During its May meeting, the ECB raised its key interest rates by 25 bps to 3.75%, signalling a slower pace of policy tightening. In a press conference, President Lagarde mentioned that the ECB still had progress to make and did not intend to halt the cycle of rate increases soon. 

Analysts anticipate that for June, the central will increase its interest rates by 25 bps to 4.0%.

Takeaway: This week, the EUR pairs are expected to experience high volatility due to the ECB’s interest rate release and Lagarde’s update on the economic conditions in the EU. If the ECB continues to raise its interest rates, we can anticipate a strengthening of the EUR pairs.

US Retail Sales (15 June 2023)

Retail sales in the US increased 0.4% month-on-month in April 2023, rebounding from two consecutive months of declines. 

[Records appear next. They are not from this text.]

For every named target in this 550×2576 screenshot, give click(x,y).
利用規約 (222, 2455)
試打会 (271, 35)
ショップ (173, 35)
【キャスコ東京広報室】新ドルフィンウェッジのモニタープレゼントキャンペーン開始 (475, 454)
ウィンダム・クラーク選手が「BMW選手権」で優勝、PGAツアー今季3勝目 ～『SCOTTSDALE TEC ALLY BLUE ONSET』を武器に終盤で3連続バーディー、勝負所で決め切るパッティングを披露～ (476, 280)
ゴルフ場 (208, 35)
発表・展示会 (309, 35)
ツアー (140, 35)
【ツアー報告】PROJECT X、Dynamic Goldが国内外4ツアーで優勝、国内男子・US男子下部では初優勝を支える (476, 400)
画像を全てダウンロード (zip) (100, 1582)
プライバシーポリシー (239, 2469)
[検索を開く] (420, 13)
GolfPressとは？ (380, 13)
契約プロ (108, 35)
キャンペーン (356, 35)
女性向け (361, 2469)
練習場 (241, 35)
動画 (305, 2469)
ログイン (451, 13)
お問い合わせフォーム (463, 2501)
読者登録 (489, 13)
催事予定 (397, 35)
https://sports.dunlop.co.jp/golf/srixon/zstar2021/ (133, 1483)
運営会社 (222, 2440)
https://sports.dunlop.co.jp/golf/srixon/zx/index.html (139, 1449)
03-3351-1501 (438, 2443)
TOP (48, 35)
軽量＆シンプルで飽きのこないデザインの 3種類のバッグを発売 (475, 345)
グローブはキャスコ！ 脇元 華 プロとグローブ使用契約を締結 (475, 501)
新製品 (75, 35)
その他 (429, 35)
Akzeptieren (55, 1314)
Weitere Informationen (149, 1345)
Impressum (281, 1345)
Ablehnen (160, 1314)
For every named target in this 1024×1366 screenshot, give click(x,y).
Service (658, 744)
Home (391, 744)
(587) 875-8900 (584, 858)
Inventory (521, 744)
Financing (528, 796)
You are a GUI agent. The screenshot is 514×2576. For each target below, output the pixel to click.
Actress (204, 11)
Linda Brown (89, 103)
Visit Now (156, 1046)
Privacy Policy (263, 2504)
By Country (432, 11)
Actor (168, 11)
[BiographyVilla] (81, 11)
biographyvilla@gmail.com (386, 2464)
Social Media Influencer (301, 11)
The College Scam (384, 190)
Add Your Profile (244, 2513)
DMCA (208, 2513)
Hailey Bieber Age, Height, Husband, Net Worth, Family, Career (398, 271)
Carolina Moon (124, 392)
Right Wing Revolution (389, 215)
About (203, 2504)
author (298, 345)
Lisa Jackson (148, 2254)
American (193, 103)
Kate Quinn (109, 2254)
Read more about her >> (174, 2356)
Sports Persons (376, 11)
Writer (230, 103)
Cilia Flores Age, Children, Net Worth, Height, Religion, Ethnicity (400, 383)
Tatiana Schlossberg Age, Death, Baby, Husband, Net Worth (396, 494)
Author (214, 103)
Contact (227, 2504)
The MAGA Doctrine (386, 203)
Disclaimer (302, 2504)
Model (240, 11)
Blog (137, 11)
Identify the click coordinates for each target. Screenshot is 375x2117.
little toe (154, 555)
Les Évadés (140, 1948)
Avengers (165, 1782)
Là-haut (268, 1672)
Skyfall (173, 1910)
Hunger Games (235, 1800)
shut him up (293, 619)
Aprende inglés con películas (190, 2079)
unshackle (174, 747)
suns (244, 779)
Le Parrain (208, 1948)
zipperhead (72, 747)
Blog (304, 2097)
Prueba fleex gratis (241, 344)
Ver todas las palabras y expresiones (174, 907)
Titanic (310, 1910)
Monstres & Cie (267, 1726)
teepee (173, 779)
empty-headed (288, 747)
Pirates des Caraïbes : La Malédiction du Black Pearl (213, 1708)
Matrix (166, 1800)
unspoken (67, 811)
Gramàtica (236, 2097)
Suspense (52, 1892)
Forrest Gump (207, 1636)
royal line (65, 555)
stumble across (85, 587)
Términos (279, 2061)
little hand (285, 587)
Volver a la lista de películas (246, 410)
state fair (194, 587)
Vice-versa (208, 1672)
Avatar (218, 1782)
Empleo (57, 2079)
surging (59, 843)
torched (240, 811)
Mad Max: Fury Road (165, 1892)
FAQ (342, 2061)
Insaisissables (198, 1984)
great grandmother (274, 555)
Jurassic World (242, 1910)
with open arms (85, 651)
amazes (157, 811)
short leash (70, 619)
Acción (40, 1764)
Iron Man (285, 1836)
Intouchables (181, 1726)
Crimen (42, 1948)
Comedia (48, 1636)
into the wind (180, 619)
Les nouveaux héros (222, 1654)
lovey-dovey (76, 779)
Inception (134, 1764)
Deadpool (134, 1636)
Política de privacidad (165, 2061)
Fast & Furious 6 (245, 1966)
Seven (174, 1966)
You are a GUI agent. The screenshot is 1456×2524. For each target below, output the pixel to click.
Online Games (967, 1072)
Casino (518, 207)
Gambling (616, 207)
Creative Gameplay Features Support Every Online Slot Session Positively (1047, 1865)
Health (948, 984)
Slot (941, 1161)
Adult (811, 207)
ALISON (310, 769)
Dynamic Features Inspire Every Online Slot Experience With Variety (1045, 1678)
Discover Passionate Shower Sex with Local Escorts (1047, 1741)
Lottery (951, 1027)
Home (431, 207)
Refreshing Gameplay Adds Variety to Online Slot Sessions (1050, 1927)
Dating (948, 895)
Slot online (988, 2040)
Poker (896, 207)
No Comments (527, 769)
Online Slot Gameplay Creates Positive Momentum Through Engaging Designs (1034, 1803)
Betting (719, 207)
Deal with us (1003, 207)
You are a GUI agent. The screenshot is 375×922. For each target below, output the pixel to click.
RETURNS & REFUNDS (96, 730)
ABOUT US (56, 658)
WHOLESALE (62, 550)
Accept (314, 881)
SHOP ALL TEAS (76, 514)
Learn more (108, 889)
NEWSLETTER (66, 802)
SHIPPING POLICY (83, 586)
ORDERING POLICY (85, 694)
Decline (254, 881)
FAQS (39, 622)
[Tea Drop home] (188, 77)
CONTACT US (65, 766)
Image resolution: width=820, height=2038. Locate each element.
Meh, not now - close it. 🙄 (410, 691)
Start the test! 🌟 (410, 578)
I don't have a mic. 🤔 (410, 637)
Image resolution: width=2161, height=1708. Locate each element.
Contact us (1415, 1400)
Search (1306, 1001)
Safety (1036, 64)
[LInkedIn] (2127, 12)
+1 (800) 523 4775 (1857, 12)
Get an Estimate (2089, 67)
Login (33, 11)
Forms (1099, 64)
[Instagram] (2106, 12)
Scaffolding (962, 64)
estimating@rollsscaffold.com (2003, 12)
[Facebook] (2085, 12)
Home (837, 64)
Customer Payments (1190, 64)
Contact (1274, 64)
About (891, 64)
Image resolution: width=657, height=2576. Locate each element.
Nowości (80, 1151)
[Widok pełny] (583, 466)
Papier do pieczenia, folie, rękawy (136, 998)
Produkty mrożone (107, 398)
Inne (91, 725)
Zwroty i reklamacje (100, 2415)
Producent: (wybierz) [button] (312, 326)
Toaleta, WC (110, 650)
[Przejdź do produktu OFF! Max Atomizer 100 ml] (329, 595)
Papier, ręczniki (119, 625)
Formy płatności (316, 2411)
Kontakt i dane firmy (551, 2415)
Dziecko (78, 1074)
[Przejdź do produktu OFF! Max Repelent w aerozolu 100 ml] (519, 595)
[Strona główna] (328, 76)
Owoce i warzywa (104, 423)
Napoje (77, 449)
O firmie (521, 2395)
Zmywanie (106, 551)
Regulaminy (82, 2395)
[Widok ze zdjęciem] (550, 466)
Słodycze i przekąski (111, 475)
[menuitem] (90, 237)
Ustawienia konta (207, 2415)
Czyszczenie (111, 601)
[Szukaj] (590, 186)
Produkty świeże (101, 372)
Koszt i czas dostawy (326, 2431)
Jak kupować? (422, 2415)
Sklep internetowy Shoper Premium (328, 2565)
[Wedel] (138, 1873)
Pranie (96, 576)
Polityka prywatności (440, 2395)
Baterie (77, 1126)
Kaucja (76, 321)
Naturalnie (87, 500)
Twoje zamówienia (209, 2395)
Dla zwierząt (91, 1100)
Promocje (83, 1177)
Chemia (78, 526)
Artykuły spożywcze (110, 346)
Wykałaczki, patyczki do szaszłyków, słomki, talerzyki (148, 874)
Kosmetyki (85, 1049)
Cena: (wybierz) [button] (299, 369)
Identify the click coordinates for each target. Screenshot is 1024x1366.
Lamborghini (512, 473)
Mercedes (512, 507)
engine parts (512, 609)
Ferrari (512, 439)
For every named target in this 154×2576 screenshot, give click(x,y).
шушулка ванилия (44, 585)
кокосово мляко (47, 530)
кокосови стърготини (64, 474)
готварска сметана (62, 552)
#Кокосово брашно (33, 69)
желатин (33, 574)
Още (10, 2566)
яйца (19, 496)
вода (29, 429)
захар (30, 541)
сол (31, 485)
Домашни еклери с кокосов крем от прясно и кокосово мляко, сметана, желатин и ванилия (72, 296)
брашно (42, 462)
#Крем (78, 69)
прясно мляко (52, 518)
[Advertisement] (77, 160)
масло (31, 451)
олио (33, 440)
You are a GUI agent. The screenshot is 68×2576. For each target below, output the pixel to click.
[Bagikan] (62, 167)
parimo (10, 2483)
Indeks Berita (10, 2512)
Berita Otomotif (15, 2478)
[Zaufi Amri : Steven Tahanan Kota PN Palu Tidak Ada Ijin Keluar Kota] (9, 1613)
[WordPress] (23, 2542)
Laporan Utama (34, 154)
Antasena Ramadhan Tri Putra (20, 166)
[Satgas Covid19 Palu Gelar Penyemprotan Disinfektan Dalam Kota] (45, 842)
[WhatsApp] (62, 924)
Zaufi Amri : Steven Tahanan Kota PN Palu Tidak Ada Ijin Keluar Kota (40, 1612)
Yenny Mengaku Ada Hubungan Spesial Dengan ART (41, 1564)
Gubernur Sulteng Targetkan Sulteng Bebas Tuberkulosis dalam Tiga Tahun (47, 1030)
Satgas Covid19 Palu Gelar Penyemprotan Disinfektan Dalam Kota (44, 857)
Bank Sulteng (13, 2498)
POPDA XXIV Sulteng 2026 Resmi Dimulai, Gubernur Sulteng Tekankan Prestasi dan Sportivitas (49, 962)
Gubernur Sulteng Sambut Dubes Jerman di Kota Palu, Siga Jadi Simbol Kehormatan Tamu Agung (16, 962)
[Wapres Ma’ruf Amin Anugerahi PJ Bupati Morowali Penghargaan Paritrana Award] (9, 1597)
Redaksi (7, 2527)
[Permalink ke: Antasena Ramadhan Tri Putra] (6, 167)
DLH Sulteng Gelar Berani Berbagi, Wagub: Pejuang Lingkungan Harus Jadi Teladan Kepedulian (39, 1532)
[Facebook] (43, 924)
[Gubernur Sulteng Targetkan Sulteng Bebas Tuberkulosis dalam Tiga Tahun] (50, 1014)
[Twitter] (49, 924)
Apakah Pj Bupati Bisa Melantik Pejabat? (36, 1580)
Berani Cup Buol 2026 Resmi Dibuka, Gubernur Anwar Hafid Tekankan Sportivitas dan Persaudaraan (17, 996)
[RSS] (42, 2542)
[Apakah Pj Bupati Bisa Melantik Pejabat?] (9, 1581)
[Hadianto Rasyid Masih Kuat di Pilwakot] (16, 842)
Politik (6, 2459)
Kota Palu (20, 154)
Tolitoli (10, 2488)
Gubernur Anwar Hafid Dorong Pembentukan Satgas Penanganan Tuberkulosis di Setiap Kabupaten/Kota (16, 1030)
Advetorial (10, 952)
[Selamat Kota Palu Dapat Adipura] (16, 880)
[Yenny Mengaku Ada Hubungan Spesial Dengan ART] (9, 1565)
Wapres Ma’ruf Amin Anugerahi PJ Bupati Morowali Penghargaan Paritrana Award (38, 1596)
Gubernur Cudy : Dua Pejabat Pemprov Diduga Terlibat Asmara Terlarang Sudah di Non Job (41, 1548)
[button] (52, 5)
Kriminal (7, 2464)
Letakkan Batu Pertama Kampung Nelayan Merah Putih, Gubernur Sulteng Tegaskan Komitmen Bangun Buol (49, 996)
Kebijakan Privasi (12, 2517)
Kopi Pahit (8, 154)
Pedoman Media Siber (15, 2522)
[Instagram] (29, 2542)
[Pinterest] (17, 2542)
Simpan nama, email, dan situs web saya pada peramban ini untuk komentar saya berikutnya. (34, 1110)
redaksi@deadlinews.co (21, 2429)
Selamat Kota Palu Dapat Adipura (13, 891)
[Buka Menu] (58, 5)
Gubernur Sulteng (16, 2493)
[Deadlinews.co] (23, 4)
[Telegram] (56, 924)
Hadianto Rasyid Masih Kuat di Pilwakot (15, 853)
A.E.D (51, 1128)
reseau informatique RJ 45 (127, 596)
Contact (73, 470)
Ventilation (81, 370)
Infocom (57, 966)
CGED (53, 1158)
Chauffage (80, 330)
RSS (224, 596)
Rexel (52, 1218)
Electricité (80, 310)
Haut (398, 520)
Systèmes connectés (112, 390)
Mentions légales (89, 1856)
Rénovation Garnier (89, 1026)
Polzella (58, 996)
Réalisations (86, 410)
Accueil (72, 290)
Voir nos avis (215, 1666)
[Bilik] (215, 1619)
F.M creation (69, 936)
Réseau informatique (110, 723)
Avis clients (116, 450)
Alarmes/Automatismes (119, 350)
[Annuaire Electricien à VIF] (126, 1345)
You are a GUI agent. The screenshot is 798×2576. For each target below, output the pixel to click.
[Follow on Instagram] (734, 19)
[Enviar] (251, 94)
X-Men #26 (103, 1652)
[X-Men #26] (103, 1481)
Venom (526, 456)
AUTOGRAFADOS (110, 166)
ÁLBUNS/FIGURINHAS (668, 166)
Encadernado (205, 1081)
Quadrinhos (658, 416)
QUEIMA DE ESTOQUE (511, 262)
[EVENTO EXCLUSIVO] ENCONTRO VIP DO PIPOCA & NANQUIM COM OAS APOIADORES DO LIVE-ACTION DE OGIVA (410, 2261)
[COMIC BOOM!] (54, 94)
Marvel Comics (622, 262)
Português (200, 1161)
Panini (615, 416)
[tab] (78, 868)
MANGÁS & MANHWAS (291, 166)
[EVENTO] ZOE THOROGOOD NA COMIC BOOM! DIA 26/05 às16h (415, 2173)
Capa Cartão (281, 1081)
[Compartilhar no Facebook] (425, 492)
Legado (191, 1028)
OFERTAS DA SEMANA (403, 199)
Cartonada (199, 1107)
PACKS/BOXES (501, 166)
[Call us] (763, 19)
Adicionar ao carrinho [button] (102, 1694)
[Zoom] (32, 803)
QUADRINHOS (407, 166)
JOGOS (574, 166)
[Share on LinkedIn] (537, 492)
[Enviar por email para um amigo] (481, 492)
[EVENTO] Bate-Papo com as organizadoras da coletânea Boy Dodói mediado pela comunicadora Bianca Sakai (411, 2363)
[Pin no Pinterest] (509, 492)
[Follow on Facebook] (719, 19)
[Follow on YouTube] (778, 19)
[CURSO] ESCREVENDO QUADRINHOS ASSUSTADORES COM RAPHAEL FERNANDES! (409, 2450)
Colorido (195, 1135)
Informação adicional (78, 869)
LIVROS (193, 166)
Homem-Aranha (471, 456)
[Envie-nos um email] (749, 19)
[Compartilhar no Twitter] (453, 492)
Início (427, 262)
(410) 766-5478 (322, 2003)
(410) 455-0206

For May 2023 data, which will be released on 15 June, analysts expect a 0.5% increase.

Takeaway: This week, the US Dollar’s performance will be influenced by several economic indicators, including Retail Sales data. If the data aligns with forecasts, we can expect a modest strengthening of the USD.

BOJ Rate Statement (16 June 2023)

In April, the Bank of Japan unanimously voted to maintain its key short-term interest rate at -0.1% and 10-year bond yields at around 0%. They also altered guidance on their policy rate by removing references to guarding against risks from the COVID pandemic and maintaining interest rates at “current or lower levels.” 

Analysts predict that for June, the rate will remain unchanged.

Takeaway: Considering the recent mixed guidance from Governor Ueda regarding the future path of inflationary growth in Japan, the consensus anticipates no change in its ultra-loose policy. If the data is released in line with forecasts, we can expect a weakening of the JPY pairs.